The first observation that I like to make about ‘Traditional Medicine and Women Healers in Trinidad: Postnatal Health Care’ is that it is a Labour of Love.

Love in the sense that Dr Kumar Mahabir’s care and respect for the practices he documents and the women who so generously carry and reproduce them in the face of innumerable obstacles.

It is refreshing to read social scientific work in which the author so clearly cherishes the people with whom he works.

This work is also a Labour of Love in the sense that Dr Mahabir has meticulously documented a range of ethno-medical ideas and practices that have become marginalised, but not recessive among Trinidadians.

These practices are deeply connected with Hinduism and yet reach well beyond the Hindu sphere, not only to Indo-Trinidadians of all faiths but also to people of all ethnic and religious backgrounds.

This alone is a noteworthy contribution, but I want to highlight two further points raised by Dr Mahabir’s study that deserve mention: one substantive, and the other theoretical.

Misleading notion

Firstly, not all so-called ‘traditional’ practices suffer the same fate under the rise to dominance of biomedicine. Dr Mahabir has shown how various practices have changed differentially through time, as well as how some have remained resilient (such as midwifery and childbirth care in the present case) and which become casualties in the face of biomedicine’s hegemony in our late modern world.

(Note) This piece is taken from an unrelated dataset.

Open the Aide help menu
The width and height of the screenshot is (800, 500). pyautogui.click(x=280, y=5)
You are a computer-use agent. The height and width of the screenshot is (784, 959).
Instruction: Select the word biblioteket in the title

Secondly, the notion that the ascent of Western biomedicine would or should lead to the demise of beliefs or practices stemming from non-biomedical sources (call it the ‘Medical Rationality Thesis’) is itself an outcropping or instantiation of a more general, underlying idea in Western Civilisation since the Industrial Revolution.

This Thesis assumes the course of human history to be ultimately marching in a single, evolutionary direction called ‘Progress’ or ‘Development,’ a notion that not only turns out to be simplistic but also misleading in social, cultural and historical terms.

Science and Rationality

The dominant concept of modernisation also animates what is known as the Secularisation Thesis – the idea that the future of religion is dim and ever fading under the sharp, critical scrutiny of Science and Technical Rationality.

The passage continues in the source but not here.